She removed the bracelet, we embraced, and in that instant, the tiny token became mine.  It sat on my wrist when I returned to my little apartment and got the news that my dad had fallen in the nursing home earlier in the day and had broken his hip.  Surgery will be this morning.  My darling husband, our adorable nursing assistant friend and helper, and my brother who has been more than generous with his time and understanding, have all told me not to worry, that it's all covered.  He's in good hands and now will know, beyond a doubt, that he belongs in the care of professionals, something he had great difficulty understanding.

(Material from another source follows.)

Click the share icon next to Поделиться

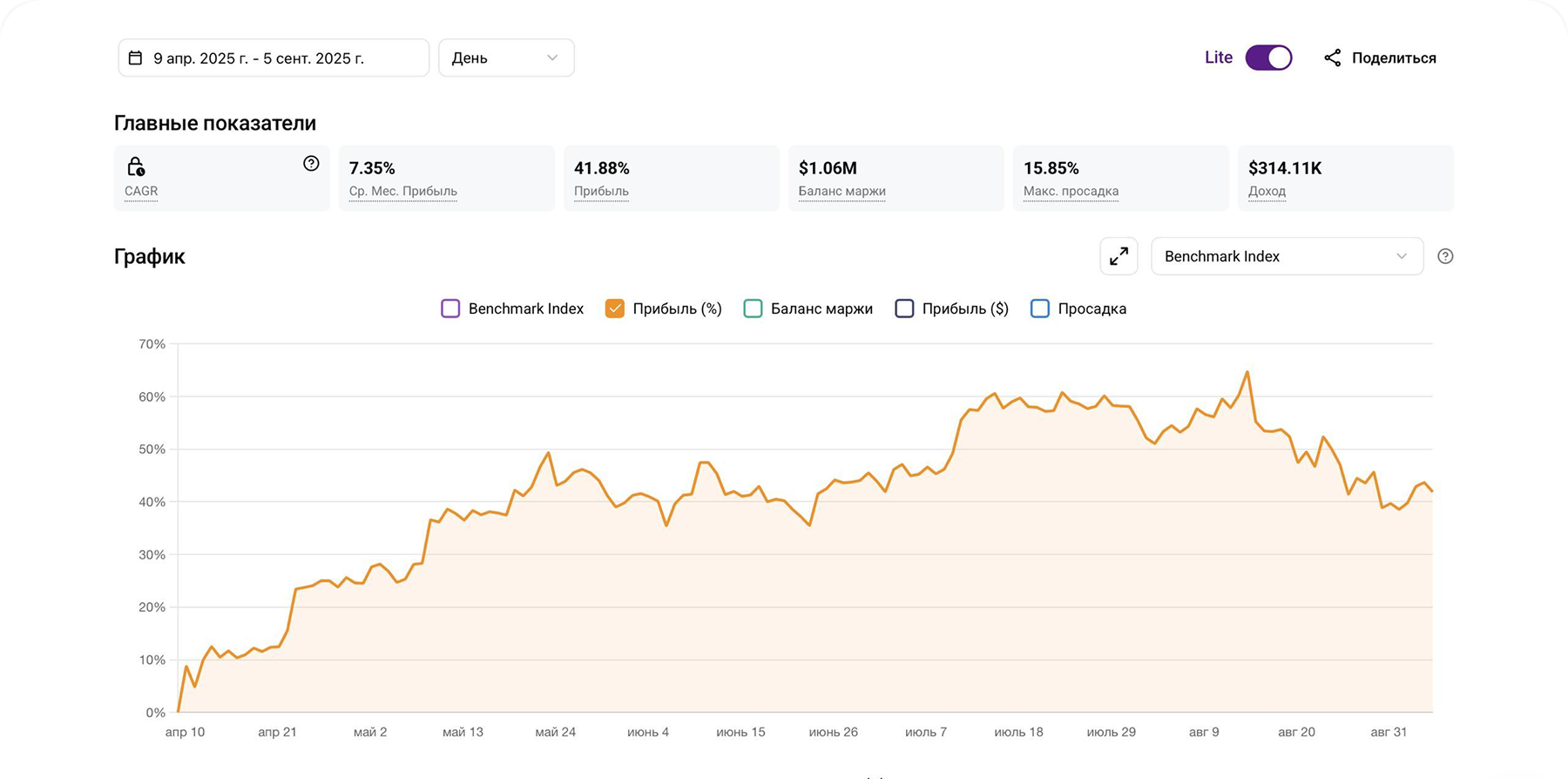tap(1332, 58)
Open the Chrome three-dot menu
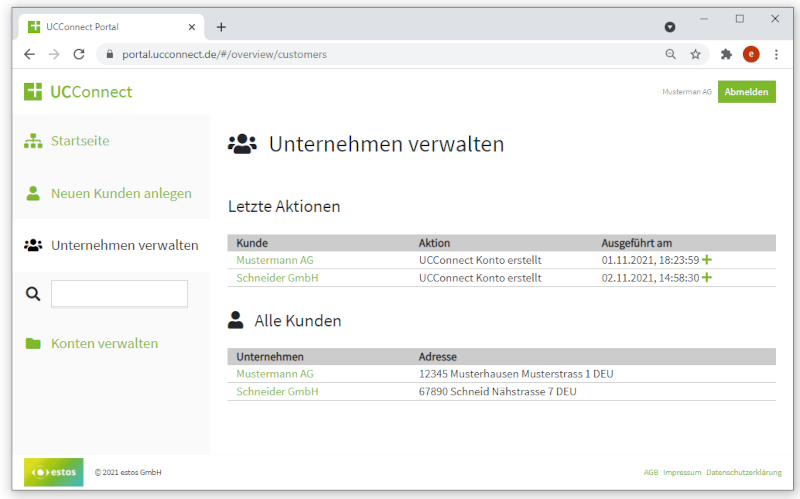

Before our jaunt to S. Damiano, we three attended Mass at the Basilica of St. Francis, one of the most sacred places on Earth, and I made my intention - I asked only that my father find peace in the decision we had to make in placing him in a nursing facility, that a way be found to convince his demented mind of this need.  It was my only prayer for the entire day.  As a nurse, I know, and have told numerous people over the years, that a hip fracture in a person of advanced age, usually starts them on the road to change.  Rarely do they return to their homes and nursing homes become the inevitable next step.

It's out of the hands of the family now.

It's all good.

The angel, Joan, told me in no uncertain words, what I longed to hear. I am, and will be for a long time, wearing the little white bracelet as a constant reminder.

I believe in angels.  This place is LOADED with them.  You just have to open your eyes and in many cases, your mouth.  It's my story, and I'm not changing it.

Monday, November 12, 2018

Honoring


The start of a beautiful day. A crostata and cappuch at Nonna Nini, a cafe owned by a former NH resident!





The bell tower on Santo Stefano, the bells rang on their own when Francis died

The Garden of the Just, built in 2015 at the Bishop's Residence in Assisi
The description of the Garden, the one I found serendipitously and joyfully!


It was Sunday and the first full day I have had on my own since arriving here.  It was lovely sharing my time with my friend Jenny but when it was time for her to depart on the SULGA bus to Rome on Saturday afternoon, we both were ready for some independent travel.

My day started with Mass at the tiny church of San Stefano, Chiesa di Santo Stefano (say it this way..KEY-A-Sa DE Santo STAYfano), The Church of Saint Stephen.  I made a special intention to honor our friend Steve who passed away a week ago today.  The tiny church, built sometime early in the 13th century, is typically Umbrian and rustic.  The interior has maintained much of the original medieval appearance.  According to the Franciscan tradition, the bells of Santo Stefano were heard to ring on their own accord at the moment of the saint's death on October 3,1226.  I thought it a fitting setting and perfect way for me to pay my respects to Steve.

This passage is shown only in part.